Unlike the other subclasses of Node, Input node does not actually calculate anything - it just holds a value (that you can either set explicitly or with forward()). This is the value of the input to the network.

Add, another subclass of Node, actually can perform calculations (addition).

class Add(Node):
    def __init__(self, x, y):
        Node.__init__(self, [x, y])

    def forward(self):
        """
        You'll be writing math here in the first quiz!
        """

Defining Graphs and Propagating Values

miniflow has two methods to help you define and then run values through your graphs.

In order to define your network, you'll need to define the order of operations for your nodes. Order of operations matters because you will run the node calculations one after another (i.e. in series) due to the fact that Python is single threaded unless you use the thread module, which we won't for this exercise. Given that the input to some nodes depends on the outputs of others, you need to flatten the graph in such a way where all the input dependencies for each node are resolved before trying to run its calculation. This is a technique called a topological sort.

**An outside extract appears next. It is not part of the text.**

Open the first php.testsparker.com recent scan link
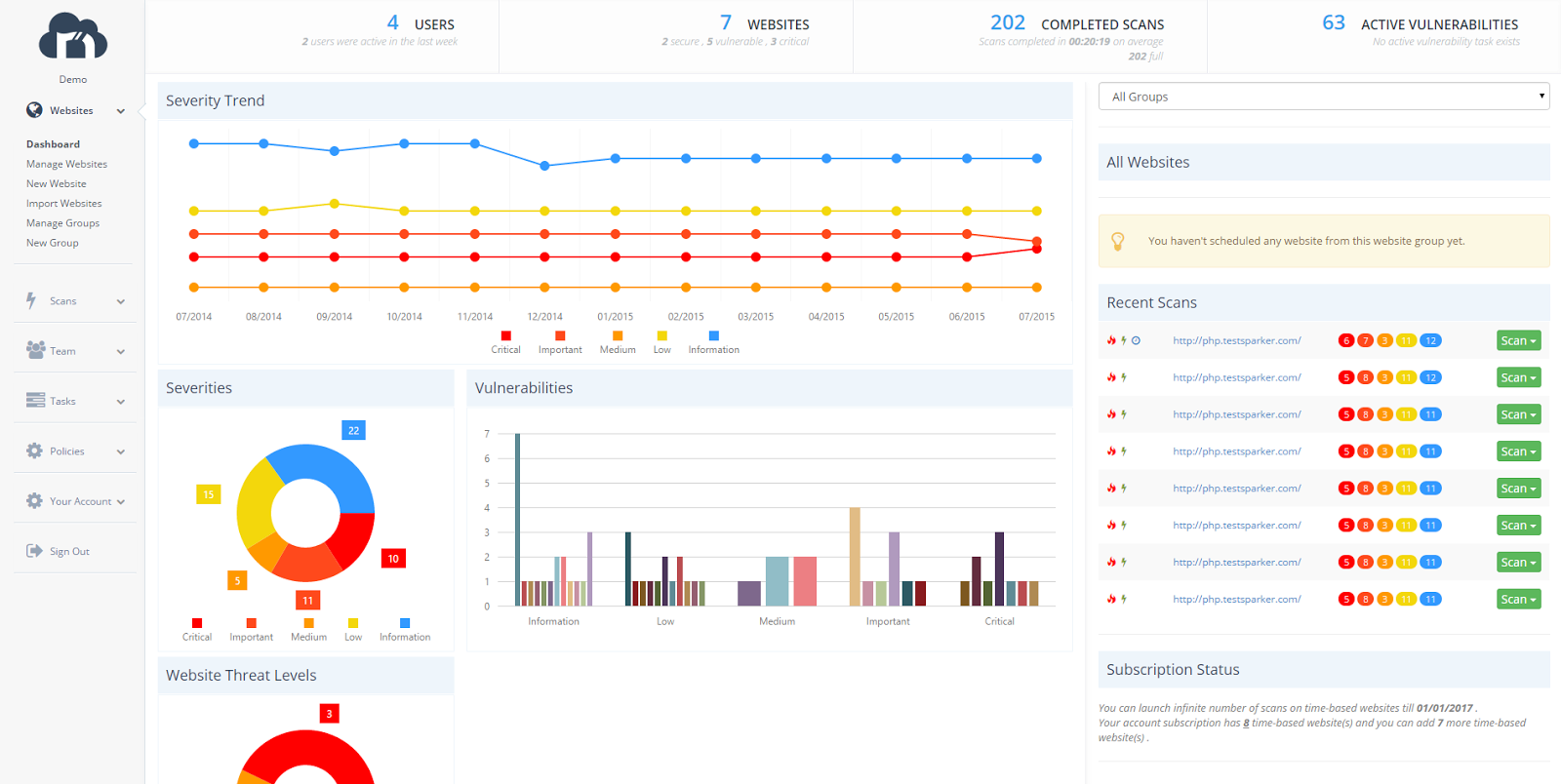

The topological_sort() function implements topological sorting using Kahn's Algorithm. The details of this method are not important, rather the output is. topological_sort() returns a sorted list of nodes in which all of the calculations can run in series. topological_sort() takes in a feed_dict, which is a dictionary of the input values. Here's an example use case:

x, y = Input(), Input()

sorted_nodes = toplogical_sort({x: 10, y: 20})

(You can find the source code for topological_sort() in miniflow.py in the programming quiz below.)

The other method at your disposal is forward_pass(), which actually runs the network and outputs a value.

def forward_pass(output_node, sorted_nodes):
    """
    Performs a forward pass through a list of sorted nodes.

    Arguments:

        `output_node`: The output node of the graph (no outgoing edges).
        `sorted_nodes`: a topologically sorted list of nodes.

    Returns the output node's value
    """

    assert output_node.outbound_nodes == []
    for n in sorted_nodes:
        n.forward()

    return output_node.value

Quiz 1 - Passing Values Forward

I want you to create and run this graph!

[[image of graph]]

I'm giving you nn.py and miniflow.py.

The neural network architecture is already there for you in nn.py. It's your job to finish miniflow to make it work.

For this quiz, I want you to:

  1. Open nn.py below. You don't need to change anything. I just want you to see how miniflow works.
  2. Open miniflow.py. Finish the forward method on the Add class.
  3. Test your network by hitting "Test Run!" When the output looks right, hit "Submit!"